BEGIN Input for this task
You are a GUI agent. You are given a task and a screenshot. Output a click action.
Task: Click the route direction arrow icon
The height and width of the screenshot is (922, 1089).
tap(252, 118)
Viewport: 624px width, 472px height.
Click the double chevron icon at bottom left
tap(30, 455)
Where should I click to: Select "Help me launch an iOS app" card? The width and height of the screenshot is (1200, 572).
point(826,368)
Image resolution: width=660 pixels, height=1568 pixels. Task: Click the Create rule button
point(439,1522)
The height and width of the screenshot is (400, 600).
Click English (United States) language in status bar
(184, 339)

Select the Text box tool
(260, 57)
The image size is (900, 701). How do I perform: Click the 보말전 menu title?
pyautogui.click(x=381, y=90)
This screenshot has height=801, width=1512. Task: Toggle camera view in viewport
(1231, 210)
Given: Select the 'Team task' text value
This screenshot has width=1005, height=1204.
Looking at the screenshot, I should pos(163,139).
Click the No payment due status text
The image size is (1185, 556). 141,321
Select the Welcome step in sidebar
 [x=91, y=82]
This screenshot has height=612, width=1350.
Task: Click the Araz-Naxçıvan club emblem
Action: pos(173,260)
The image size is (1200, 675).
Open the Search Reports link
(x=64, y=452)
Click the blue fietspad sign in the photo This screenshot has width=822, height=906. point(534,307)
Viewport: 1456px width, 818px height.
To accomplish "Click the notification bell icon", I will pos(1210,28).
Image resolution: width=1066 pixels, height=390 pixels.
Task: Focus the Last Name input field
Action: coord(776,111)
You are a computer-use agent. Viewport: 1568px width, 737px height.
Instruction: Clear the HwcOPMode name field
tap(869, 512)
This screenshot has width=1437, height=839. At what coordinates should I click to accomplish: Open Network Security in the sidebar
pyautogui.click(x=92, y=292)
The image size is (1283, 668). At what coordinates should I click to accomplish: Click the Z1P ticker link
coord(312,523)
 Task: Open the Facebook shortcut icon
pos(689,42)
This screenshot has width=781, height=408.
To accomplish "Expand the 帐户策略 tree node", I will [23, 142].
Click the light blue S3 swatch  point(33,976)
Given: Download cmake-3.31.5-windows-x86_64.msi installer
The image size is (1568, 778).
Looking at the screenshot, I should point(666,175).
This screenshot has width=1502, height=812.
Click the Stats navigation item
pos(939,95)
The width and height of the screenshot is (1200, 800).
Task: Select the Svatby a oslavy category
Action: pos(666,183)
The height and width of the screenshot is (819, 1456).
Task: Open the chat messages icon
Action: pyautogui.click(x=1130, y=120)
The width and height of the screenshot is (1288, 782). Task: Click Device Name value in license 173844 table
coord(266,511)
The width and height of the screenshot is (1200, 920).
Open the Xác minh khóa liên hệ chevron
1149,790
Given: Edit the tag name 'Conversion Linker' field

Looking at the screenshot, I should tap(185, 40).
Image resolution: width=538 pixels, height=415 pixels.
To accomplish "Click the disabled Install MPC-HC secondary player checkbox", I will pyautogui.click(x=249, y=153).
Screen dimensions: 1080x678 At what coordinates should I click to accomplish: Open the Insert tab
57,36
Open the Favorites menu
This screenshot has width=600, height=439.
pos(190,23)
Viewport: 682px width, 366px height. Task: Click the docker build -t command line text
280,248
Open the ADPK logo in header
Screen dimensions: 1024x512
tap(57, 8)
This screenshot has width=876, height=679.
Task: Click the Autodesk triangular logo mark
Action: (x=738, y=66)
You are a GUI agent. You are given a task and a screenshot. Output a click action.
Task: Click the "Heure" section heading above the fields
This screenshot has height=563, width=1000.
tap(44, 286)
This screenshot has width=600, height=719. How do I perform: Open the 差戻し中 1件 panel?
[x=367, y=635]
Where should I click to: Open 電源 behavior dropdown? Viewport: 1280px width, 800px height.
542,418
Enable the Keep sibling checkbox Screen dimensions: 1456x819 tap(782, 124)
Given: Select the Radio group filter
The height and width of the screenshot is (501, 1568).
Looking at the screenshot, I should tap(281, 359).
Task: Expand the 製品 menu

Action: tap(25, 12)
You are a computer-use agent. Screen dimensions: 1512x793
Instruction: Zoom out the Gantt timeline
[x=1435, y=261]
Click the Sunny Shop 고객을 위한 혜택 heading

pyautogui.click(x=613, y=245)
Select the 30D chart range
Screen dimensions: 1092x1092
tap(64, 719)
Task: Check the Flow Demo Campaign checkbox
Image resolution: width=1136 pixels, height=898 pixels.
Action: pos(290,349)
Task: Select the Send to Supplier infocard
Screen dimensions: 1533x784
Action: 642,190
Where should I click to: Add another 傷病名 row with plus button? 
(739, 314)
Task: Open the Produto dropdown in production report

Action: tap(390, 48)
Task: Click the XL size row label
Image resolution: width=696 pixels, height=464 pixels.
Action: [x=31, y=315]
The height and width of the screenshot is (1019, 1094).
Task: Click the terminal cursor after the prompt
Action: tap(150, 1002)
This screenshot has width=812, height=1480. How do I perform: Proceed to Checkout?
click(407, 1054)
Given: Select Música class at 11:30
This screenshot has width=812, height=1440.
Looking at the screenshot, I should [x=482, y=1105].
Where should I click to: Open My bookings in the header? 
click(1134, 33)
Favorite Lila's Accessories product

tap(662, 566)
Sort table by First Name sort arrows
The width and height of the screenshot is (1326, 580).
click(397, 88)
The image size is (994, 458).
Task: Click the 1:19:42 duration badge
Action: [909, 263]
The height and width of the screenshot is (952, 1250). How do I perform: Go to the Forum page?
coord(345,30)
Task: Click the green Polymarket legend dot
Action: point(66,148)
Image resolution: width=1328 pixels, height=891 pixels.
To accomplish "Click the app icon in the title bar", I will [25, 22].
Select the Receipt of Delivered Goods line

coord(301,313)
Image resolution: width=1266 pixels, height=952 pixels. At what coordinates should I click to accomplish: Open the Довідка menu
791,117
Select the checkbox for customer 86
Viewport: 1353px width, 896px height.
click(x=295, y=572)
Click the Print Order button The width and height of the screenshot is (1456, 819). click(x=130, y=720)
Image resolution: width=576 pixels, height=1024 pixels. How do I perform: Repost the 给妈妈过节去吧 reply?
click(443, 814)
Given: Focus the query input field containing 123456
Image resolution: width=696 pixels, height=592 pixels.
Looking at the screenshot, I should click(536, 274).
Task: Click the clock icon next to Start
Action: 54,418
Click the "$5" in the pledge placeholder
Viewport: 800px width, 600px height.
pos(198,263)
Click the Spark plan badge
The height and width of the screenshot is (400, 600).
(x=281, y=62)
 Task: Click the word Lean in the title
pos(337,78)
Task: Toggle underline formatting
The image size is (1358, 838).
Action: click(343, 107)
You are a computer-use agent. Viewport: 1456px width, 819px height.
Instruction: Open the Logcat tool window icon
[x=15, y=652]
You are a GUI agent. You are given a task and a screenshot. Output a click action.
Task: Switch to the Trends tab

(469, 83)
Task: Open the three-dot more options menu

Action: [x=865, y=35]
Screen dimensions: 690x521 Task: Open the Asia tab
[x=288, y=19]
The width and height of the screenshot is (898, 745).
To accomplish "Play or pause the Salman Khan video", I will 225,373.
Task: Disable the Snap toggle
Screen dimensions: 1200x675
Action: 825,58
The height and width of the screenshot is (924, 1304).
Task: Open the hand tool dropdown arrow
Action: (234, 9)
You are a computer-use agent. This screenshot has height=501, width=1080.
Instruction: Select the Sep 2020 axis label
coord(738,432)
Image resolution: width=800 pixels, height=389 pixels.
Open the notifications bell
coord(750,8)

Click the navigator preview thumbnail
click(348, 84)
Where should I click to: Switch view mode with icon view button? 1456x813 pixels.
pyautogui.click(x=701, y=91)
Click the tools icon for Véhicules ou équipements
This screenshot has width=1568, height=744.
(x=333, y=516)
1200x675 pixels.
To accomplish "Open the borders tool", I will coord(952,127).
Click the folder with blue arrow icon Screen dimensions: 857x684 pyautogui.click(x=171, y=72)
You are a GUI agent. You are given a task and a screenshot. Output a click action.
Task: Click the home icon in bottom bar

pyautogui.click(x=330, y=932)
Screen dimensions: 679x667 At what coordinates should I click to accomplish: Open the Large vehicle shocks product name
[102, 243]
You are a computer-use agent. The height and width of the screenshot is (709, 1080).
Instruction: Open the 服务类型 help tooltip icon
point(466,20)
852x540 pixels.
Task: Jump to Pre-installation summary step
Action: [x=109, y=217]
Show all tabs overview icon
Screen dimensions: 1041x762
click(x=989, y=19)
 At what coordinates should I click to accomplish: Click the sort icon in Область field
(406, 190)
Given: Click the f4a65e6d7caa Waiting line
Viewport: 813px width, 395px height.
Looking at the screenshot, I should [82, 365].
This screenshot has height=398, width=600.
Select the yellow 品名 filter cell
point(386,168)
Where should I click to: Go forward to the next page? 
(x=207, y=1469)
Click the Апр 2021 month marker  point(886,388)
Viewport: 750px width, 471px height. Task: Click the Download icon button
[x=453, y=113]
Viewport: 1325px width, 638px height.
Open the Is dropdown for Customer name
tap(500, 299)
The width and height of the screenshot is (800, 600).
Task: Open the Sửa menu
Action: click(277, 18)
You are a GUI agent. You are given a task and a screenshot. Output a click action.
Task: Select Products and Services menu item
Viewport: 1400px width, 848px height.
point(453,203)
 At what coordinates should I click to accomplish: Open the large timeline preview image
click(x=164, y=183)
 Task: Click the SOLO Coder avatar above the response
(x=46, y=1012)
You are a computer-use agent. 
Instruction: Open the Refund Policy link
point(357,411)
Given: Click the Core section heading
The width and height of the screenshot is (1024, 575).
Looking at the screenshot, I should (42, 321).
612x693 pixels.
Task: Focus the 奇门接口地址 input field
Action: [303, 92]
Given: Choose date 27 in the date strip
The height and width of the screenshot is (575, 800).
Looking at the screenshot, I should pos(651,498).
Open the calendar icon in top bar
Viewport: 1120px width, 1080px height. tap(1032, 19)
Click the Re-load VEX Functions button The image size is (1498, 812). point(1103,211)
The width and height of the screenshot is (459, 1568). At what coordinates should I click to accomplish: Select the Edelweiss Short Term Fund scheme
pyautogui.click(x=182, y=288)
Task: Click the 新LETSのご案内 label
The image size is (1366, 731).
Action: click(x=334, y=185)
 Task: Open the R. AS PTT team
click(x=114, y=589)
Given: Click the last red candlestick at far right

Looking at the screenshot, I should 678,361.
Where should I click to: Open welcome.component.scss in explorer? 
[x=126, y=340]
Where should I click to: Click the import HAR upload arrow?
END Input for this task
Rewrite the part of the material that opens with the line containing "Favorite Lila's Accessories product" and closes with the line containing "pos(198,263)", replacing "Print Order" with "Print Receipt" and leaving everything else unchanged.

Favorite Lila's Accessories product

tap(662, 566)
Sort table by First Name sort arrows
The width and height of the screenshot is (1326, 580).
click(397, 88)
The image size is (994, 458).
Task: Click the 1:19:42 duration badge
Action: [909, 263]
The height and width of the screenshot is (952, 1250). How do I perform: Go to the Forum page?
coord(345,30)
Task: Click the green Polymarket legend dot
Action: point(66,148)
Image resolution: width=1328 pixels, height=891 pixels.
To accomplish "Click the app icon in the title bar", I will [25, 22].
Select the Receipt of Delivered Goods line

coord(301,313)
Image resolution: width=1266 pixels, height=952 pixels. At what coordinates should I click to accomplish: Open the Довідка menu
791,117
Select the checkbox for customer 86
Viewport: 1353px width, 896px height.
click(x=295, y=572)
Click the Print Receipt button The width and height of the screenshot is (1456, 819). click(x=130, y=720)
Image resolution: width=576 pixels, height=1024 pixels. How do I perform: Repost the 给妈妈过节去吧 reply?
click(443, 814)
Given: Focus the query input field containing 123456
Image resolution: width=696 pixels, height=592 pixels.
Looking at the screenshot, I should click(536, 274).
Task: Click the clock icon next to Start
Action: 54,418
Click the "$5" in the pledge placeholder
Viewport: 800px width, 600px height.
pos(198,263)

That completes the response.